> **QUOTED PASSAGE**:
Automatic merge from submit-queue (batch tested with PRs 61284, 61119, 61201). If you want to cherry-pick this change to another branch, please follow the instructions <a href="https://github.com/kubernetes/community/blob/master/contributors/devel/cherry-picks.md">here</a>.
Prevent garbage collector from attempting to sync with 0 resources
**What this PR does / why we need it**:
As of #55259 we enabled garbagecollector.GetDeletableResources to return partial discovery results (including an empty set of discovery results).
This had the unintended consequence of allowing the garbage collector to enter a blocked state that can only be fixed by restarting.

> **THE TASK**:
According to the pull request description, what unintended consequence did the change in #55259 have? The lines after this point come from a separate source.

> **SUPPLIED MATERIAL**:

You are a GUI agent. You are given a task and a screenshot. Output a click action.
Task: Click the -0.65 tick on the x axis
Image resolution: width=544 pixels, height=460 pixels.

> **TASK RESPONSE**:
It allowed the garbage collector to enter a blocked state that can only be fixed by restarting.